# Problems and tasks:
- a) Using the PyTorch forum excerpt, decide whether each statement agrees with it, answering yes or no and quoting the deciding words: (i) the DataLoader groups samples in batches of 10; (ii) the DataLoader shuffles the data; (iii) eternity says they do not know how to calculate the mean of their dataset.
- b) Answer from the PyTorch forum excerpt, one line each:
(i) What shape is the random tensor assigned to self.data in MyDataset?
(ii) What value is num_workers set to in the DataLoader?
(iii) At what date and time did ptrblck post?
- c) Return the passage of the PyTorch forum excerpt that begins at the words "eternity · August" and stops after "Thanks very much!".

# Excerpted text:
If you are in doubt that the ImageNet stats are a good fit for your data, I would re-calculate them on my dataset.

eternity · August 21, 2018, 10:51am

Thanks. I may know how to calculate the mean of my dataset, however, I do not know how to get the std of my dataset in pytorch effectively.
Can you provide me with your code to calculate the mean and std of ImageNet?I will appreciate very much!
Thanks very much!

ptrblck · August 21, 2018, 11:05am

This should work:

class MyDataset(Dataset):
    def __init__(self):
        self.data = torch.randn(100, 3, 24, 24)
        
    def __getitem__(self, index):
        x = self.data[index]
        return x

    def __len__(self):
        return len(self.data)
    

dataset = MyDataset()
loader = DataLoader(
    dataset,
    batch_size=10,
    num_workers=1,
    shuffle=False
)


mean = 0.
std = 0.
nb_samples = 0.
for data in loader:
    batch_samples = data.size(0)
    data = data.view(batch_samples, data.size(1), -1)

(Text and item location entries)
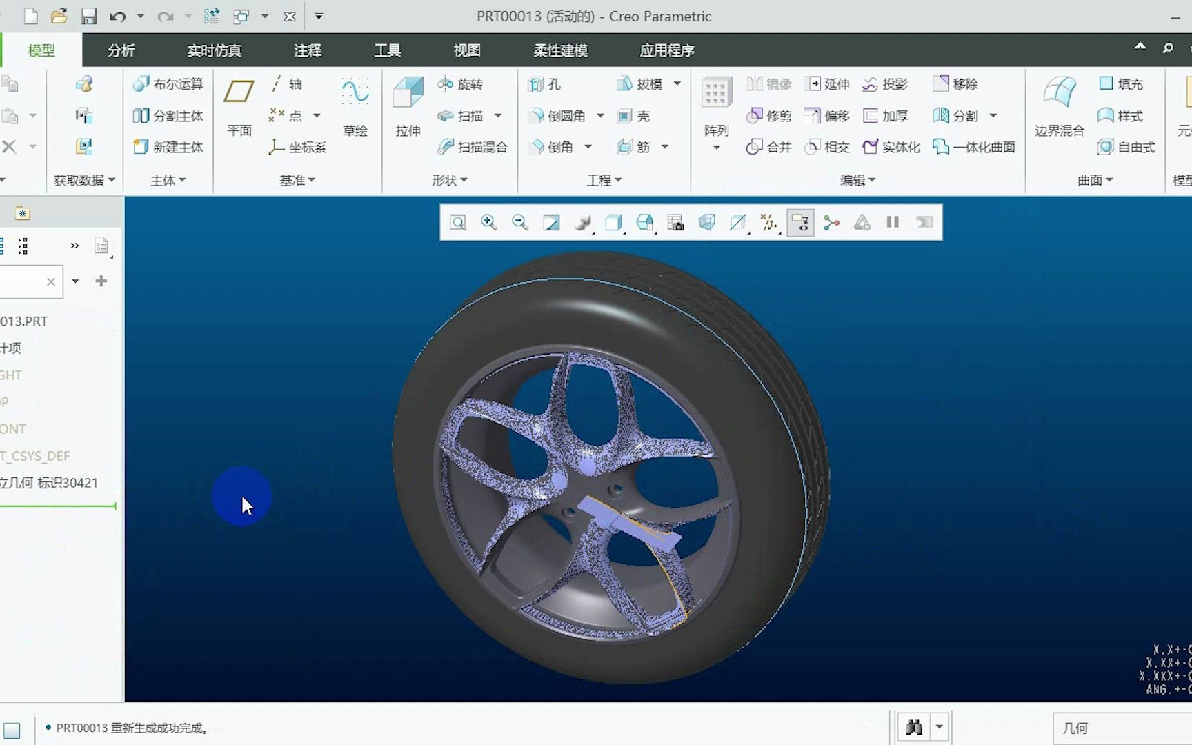1192x745 pixels.
Task: Select the Shell (壳) tool
Action: [634, 116]
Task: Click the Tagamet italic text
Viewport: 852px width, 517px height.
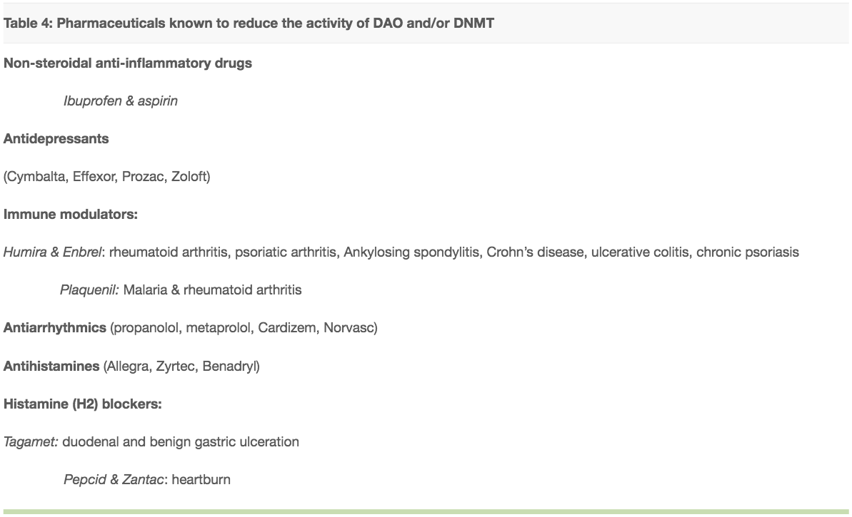Action: pos(31,442)
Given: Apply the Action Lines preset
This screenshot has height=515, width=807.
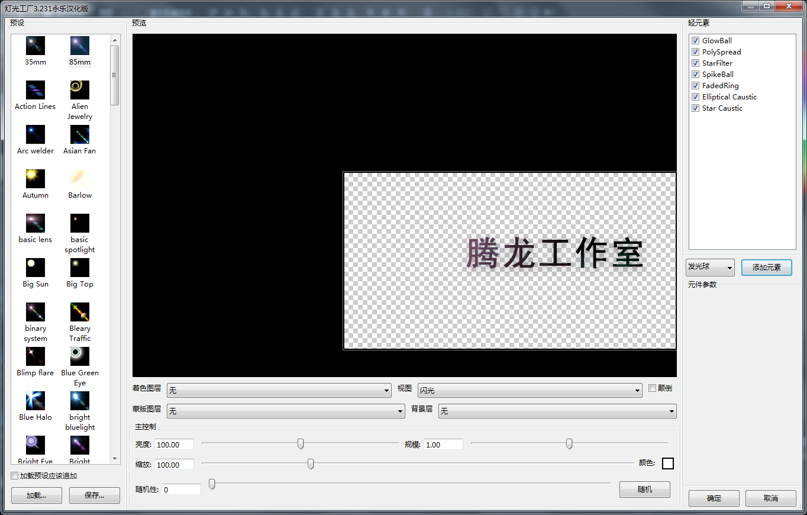Looking at the screenshot, I should (x=35, y=89).
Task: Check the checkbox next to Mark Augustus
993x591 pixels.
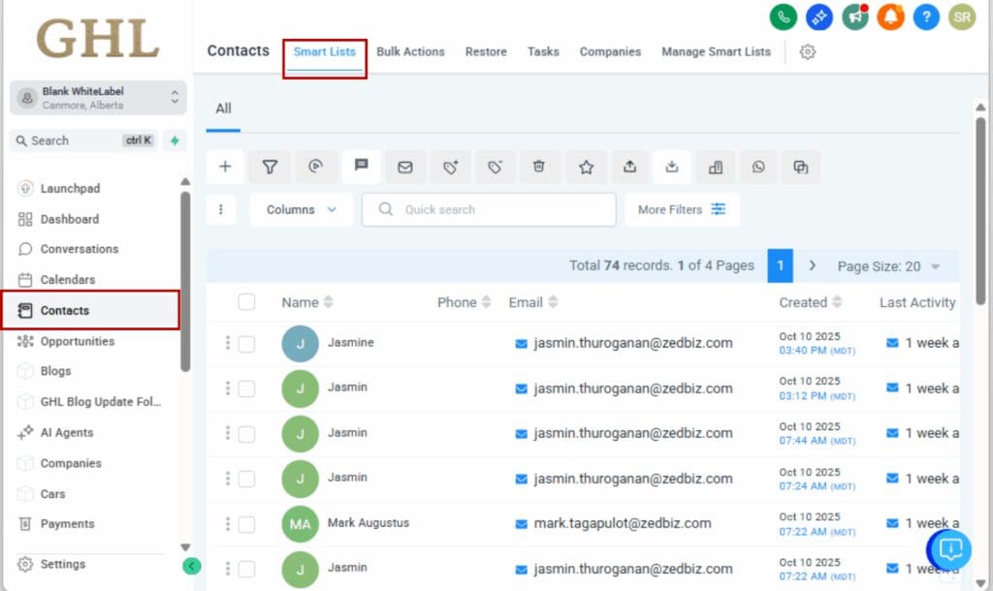Action: (246, 523)
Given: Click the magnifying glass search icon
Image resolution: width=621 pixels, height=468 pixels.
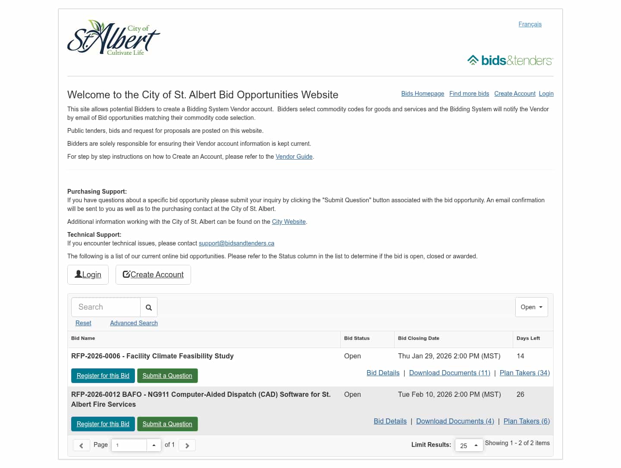Looking at the screenshot, I should pos(148,307).
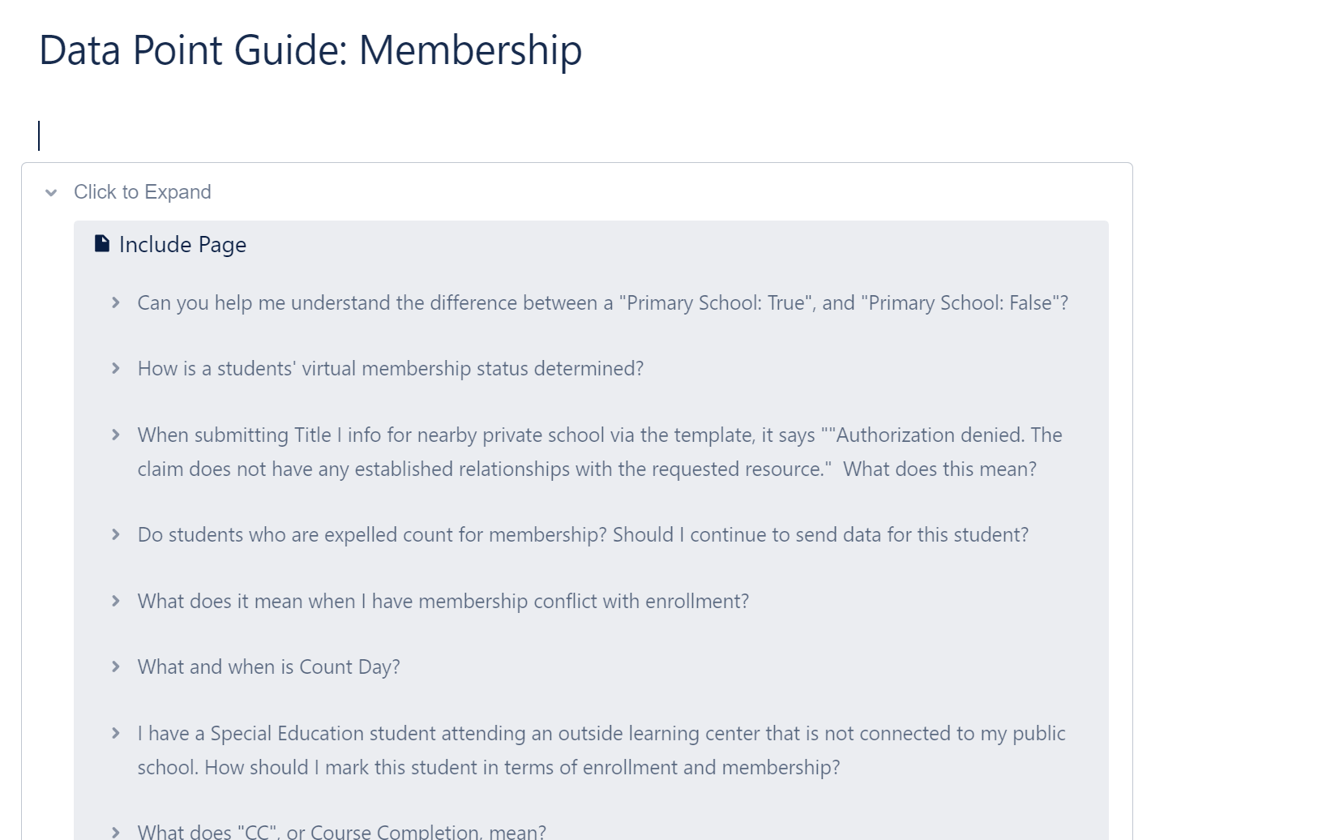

# Exercise responses:
- a)
(i) Yes: "batch_size=10,"
(ii) No: "shuffle=False"
(iii) No: "I may know how to calculate the mean of my dataset"

- b)
(i) (100, 3, 24, 24)
(ii) 1
(iii) August 21, 2018, 11:05am

- c)
eternity · August 21, 2018, 10:51am

Thanks. I may know how to calculate the mean of my dataset, however, I do not know how to get the std of my dataset in pytorch effectively.
Can you provide me with your code to calculate the mean and std of ImageNet?I will appreciate very much!
Thanks very much!